239 - Utility of Lipid Panel and Atherogenic Index of Plasma in Children and Adolescents in an Urban Multiethnic Community Hospital
Sunday, April 27, 2025
8:30am – 10:45am HST
Publication Number: 239.7047
Aya Majzoub, Flushing Hospital Medical Center, Queens, NY, United States; Luke Keating, MediSys Health Network, Forest Hills, NY, United States; Lily Q. Lew, Flushing Hospital Medical Center, Flushing, NY, United States; Yasser Elhashash, Flushing Hospital Medical Center, Brooklyn, NY, United States; Luane Bloomfield, flushing hospital, Queens, NY, United States
PGY 3 pediatric resident Flushing Hospital Medical Center Queens, New York, United States
Background: The AAP recommends lipid screening for all children aged 9-11 and 17-21 yrs. Dyslipidemia and higher body mass index (BMI) are known risk factors for cardiovascular diseases (CVD). Atherogenic index of plasma (AIP) or log of triglyceride (TG)/high-density lipoprotein cholesterol (HDL-C) ratio is a predictor of atherosclerosis and CVD in adults. Data on AIP in pediatrics are limited. Objective: To evaluate utility of AIP in predicting CVD risk compared to lipid screening. Design/Methods: A retrospective chart review of patients aged ≤19 yrs with lipid screening between Jan 1, 2021 and Dec 31, 2023. Demographics (age, gender, ethnicity), BMI, blood pressure (BP) and family history (FH) were extracted from EHR. Normal total cholesterol (TC) < 170 mg/dL, TG < 90 mg/dL, low-density lipoprotein cholesterol (LDL-C) < 110 mg/dL, HDL-C>45 mg/dL; normal BMI 5- < 85%ile, overweight 85- < 95%ile, obese >95%ile for age and gender; normal BP < 120/75 for 12-18 yrs; normal glucose < 100 mg/dL. AIP was calculated for each case and categorized as low ( < 0.11), moderate (0.11-0.21), or high (>0.21) risk.
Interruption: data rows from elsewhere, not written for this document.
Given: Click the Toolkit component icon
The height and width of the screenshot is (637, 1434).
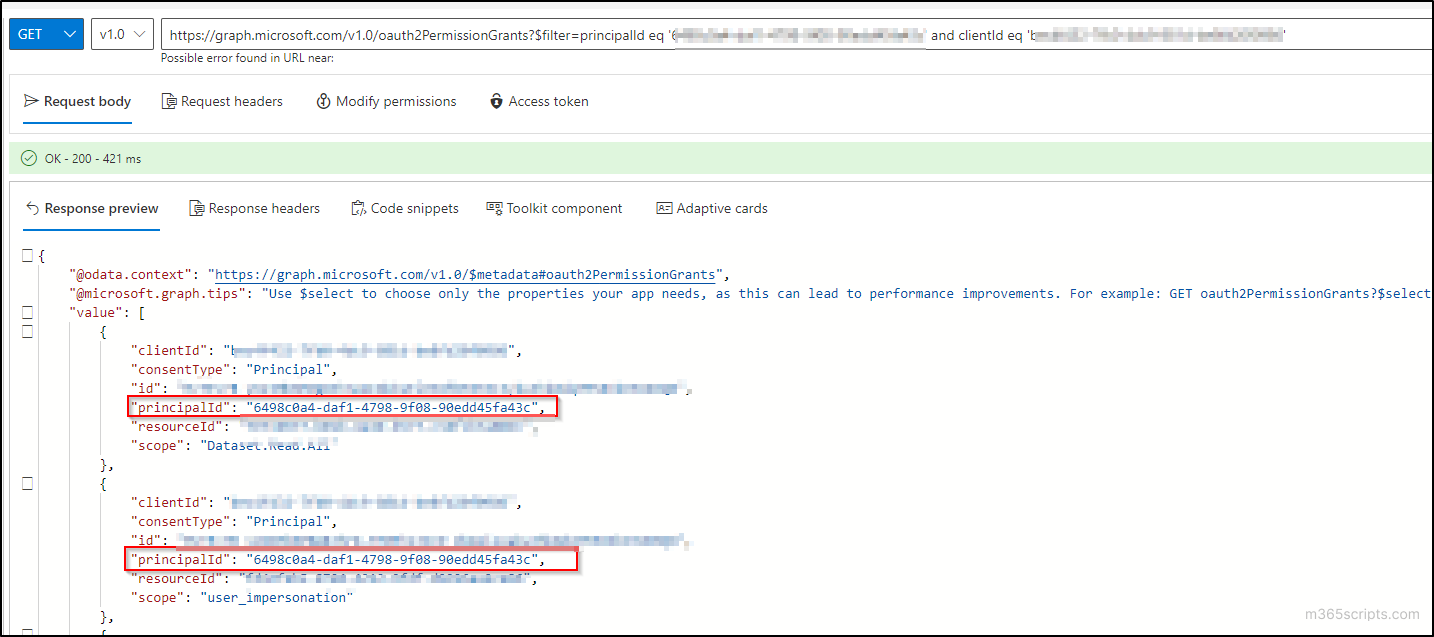Looking at the screenshot, I should [493, 208].
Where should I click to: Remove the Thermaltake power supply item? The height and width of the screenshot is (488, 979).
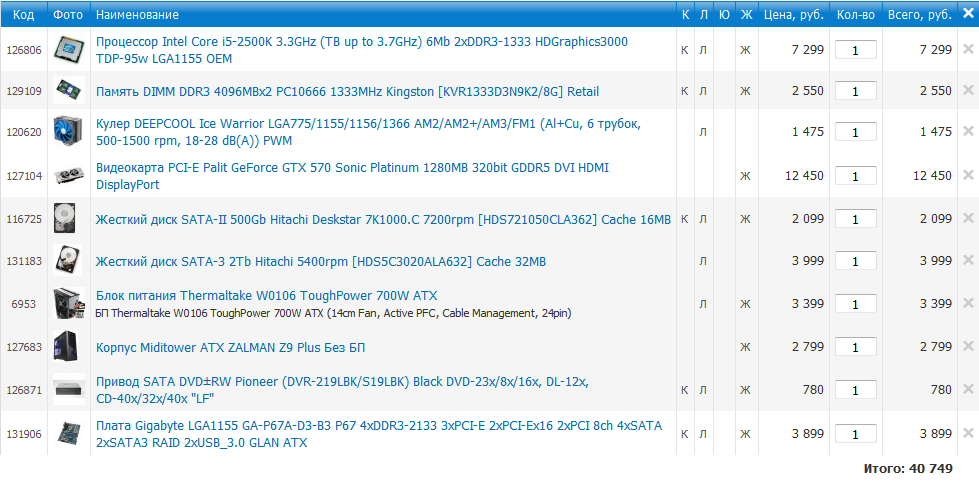967,303
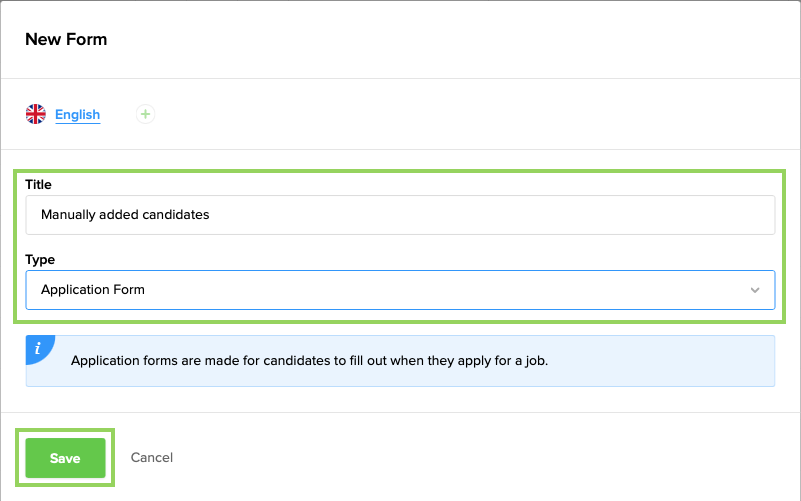Click the Manually added candidates text

125,214
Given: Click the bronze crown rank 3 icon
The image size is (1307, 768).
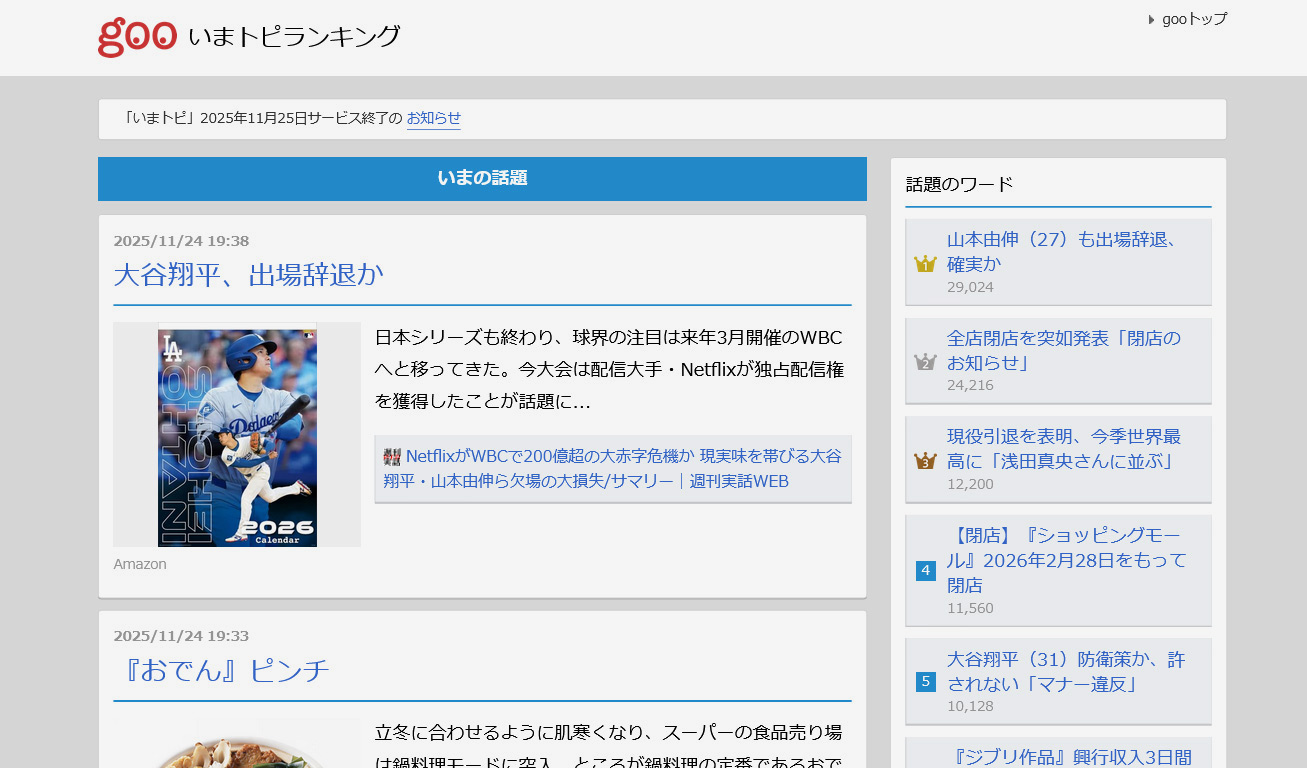Looking at the screenshot, I should tap(925, 461).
Agreement rates between TC, LDL-C, and AIP risk classifications were assessed overall with components of lipid screening test and compared with BMI, BP and glucose. A p< 0.05 was considered significant. Results: Of 1089 patients having first lipid screen, half were female (51%) having mean age of 13.9±2.4 yrs. The majority of reported ethnicity was Hispanic (89%) followed by Asian (7%) and African American (3%). Overweight BMI was in a quarter (24%) and obese BMI in 14%. Having low HDL-C (37%) and high TC (36%) was about equal and almost twice as common as having high LDL-C (19%). FH was not included in analysis due to missing data. Chance-adjusted agreement of high-risk AIP (65%) with high TC and high LDL-C was significant, p< 0.001. Levels of agreement were poor with TC (κ=0.06) and LDL-C (κ=0.20) with absolute rates of agreement of 41% and 55%, respectively. LDL-C was associated with higher diastolic BP (DBP) (β=0.07, SE=0.41, p=0.02), but not with systolic BP (SBP) (p=0.32) or glucose (p=0.75). TC was associated with higher SBP (β=0.09, SE=0.83, p=0.02) and glucose (β=0.07, SE=0.86, p=0.01), but not with DBP (p=0.17). Only AIP was associated with all three clinical markers of CVD risk (SBP: β=0.09, SE=0.49, p< 0.001; DBP: β=0.07, SE=0.35, p=0.01; glucose: β=0.06, SE=0.86, p=0.02).
Conclusion(s): In our small sample, AIP was a sensitive indicator of CVD risk compared to high LDL-C and TC levels and suggested its potential utility in pediatric lipid screening programs.